[Records supplied Boundary: Start]

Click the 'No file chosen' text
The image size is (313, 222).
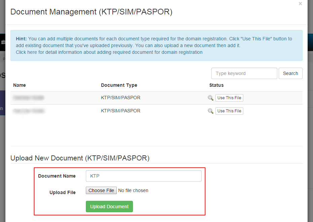133,190
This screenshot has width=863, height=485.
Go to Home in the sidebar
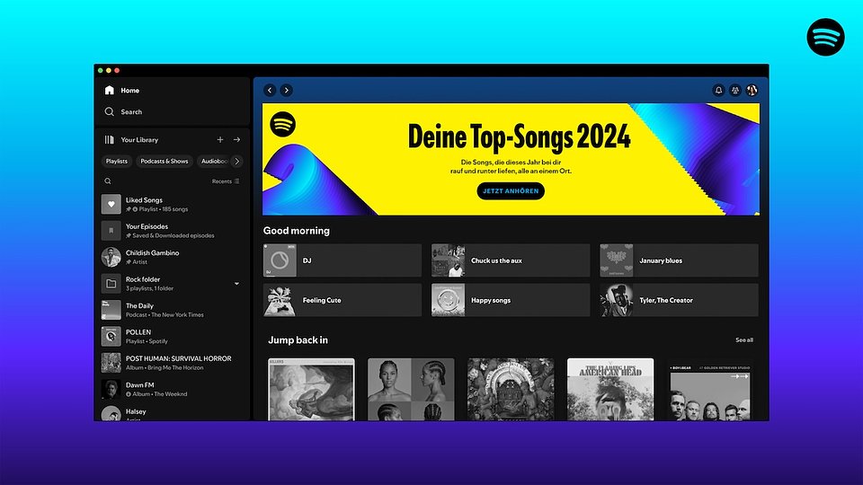(x=129, y=91)
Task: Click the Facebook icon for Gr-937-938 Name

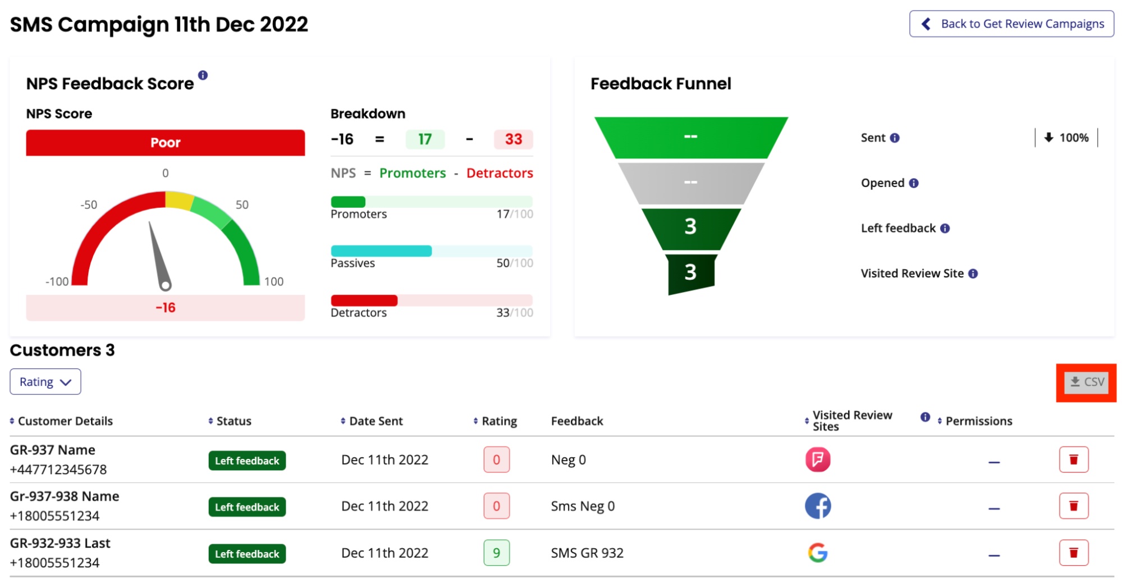Action: click(818, 506)
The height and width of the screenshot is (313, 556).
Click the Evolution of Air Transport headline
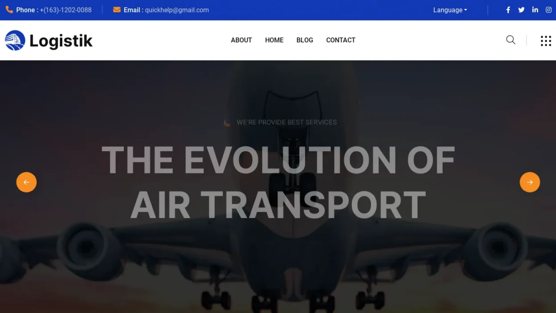click(x=278, y=182)
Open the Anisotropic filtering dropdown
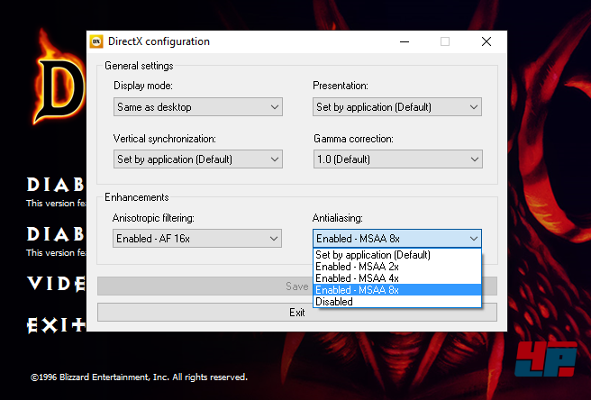 click(198, 239)
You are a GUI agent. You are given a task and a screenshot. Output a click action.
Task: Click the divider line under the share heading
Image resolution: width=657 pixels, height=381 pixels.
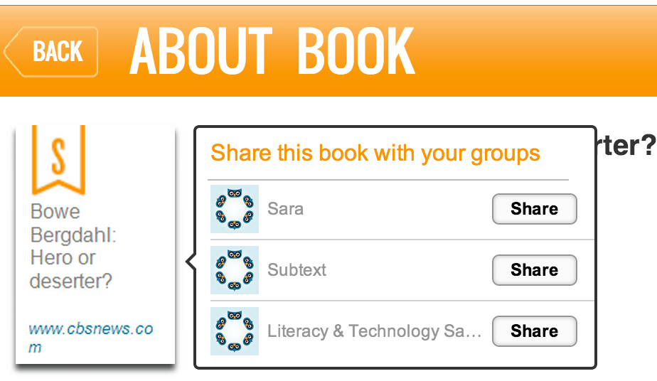388,180
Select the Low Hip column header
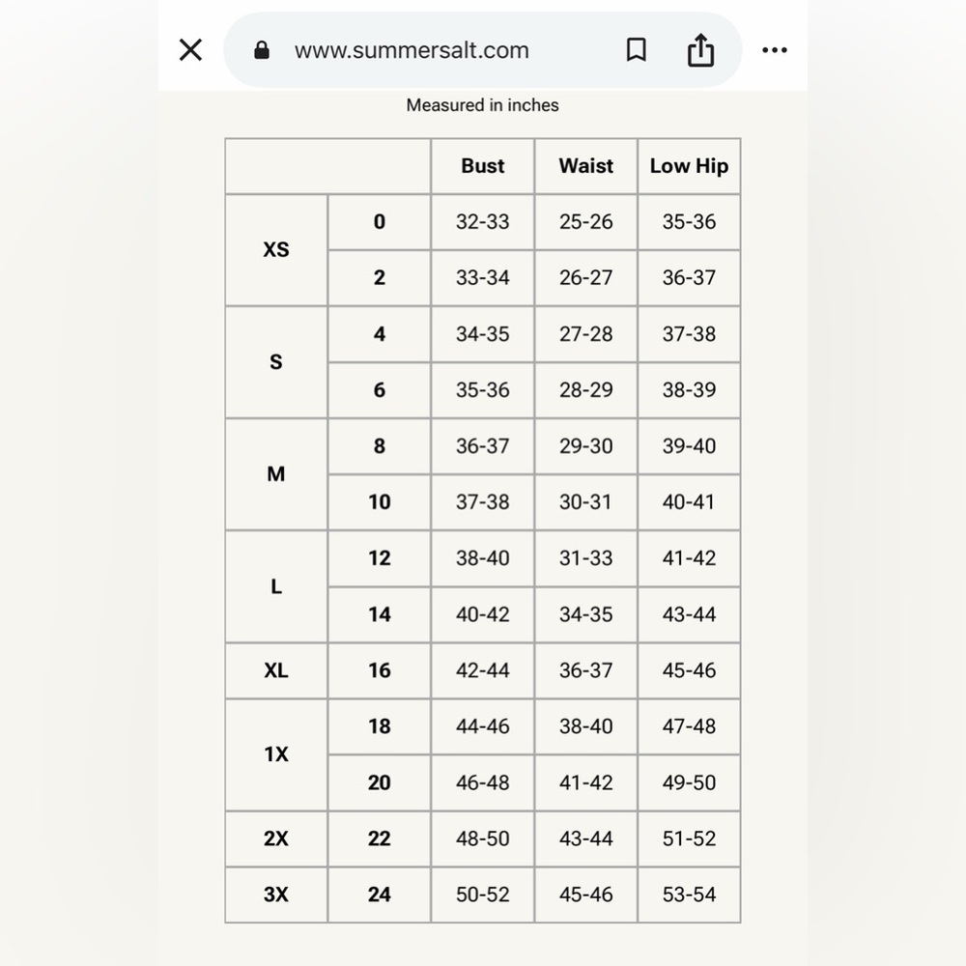 pyautogui.click(x=689, y=166)
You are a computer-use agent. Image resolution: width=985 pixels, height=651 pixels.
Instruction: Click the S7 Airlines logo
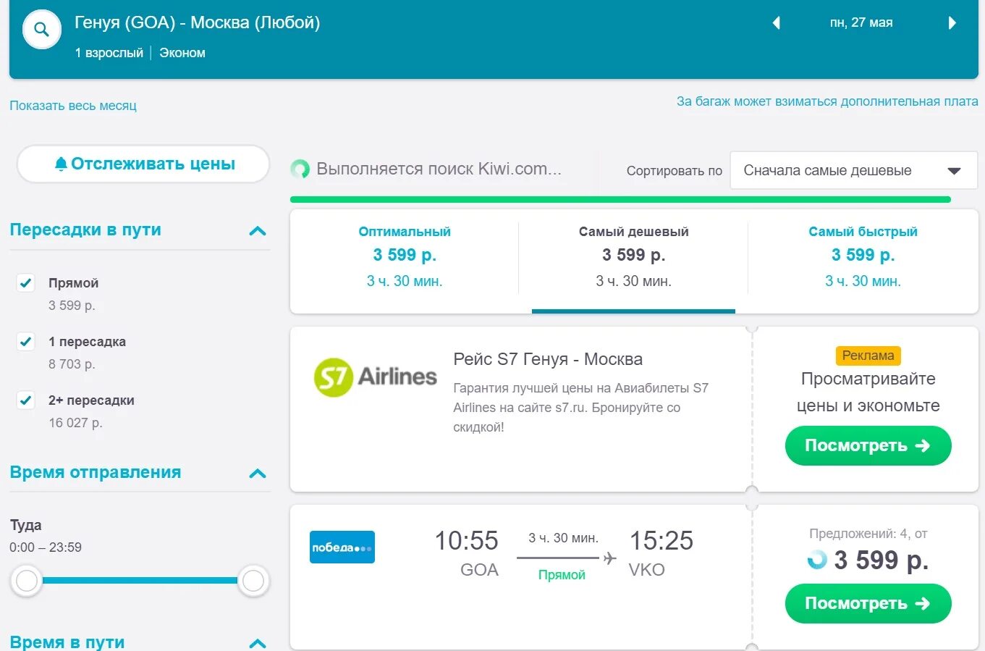[375, 377]
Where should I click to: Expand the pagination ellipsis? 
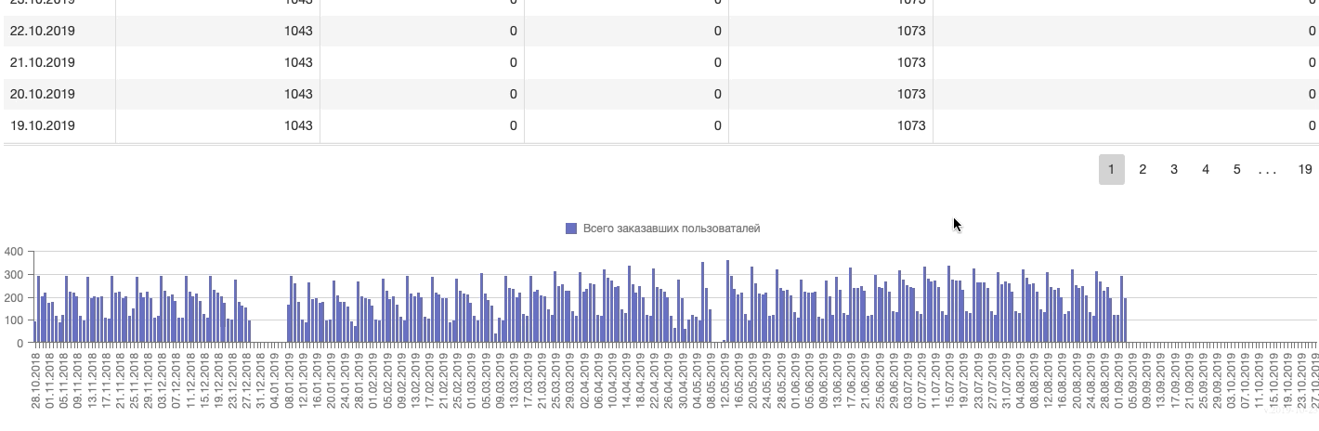[1268, 169]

[Records supplied Boundary: End]

> **Exercise brief**
Reproduce exactly the lines above starting at the line containing "The height and" and ending at the line containing "You are a computer-use", including both, but not the pictures.

> **Written response**
The height and width of the screenshot is (313, 556).
Click the Evolution of Air Transport headline
click(x=278, y=182)
Open the Anisotropic filtering dropdown
 click(198, 239)
You are a GUI agent. You are given a task and a screenshot. Output a click action.
Task: Click the divider line under the share heading
Image resolution: width=657 pixels, height=381 pixels.
388,180
Select the Low Hip column header
 pyautogui.click(x=689, y=166)
You are a computer-use agent. Image resolution: width=985 pixels, height=651 pixels.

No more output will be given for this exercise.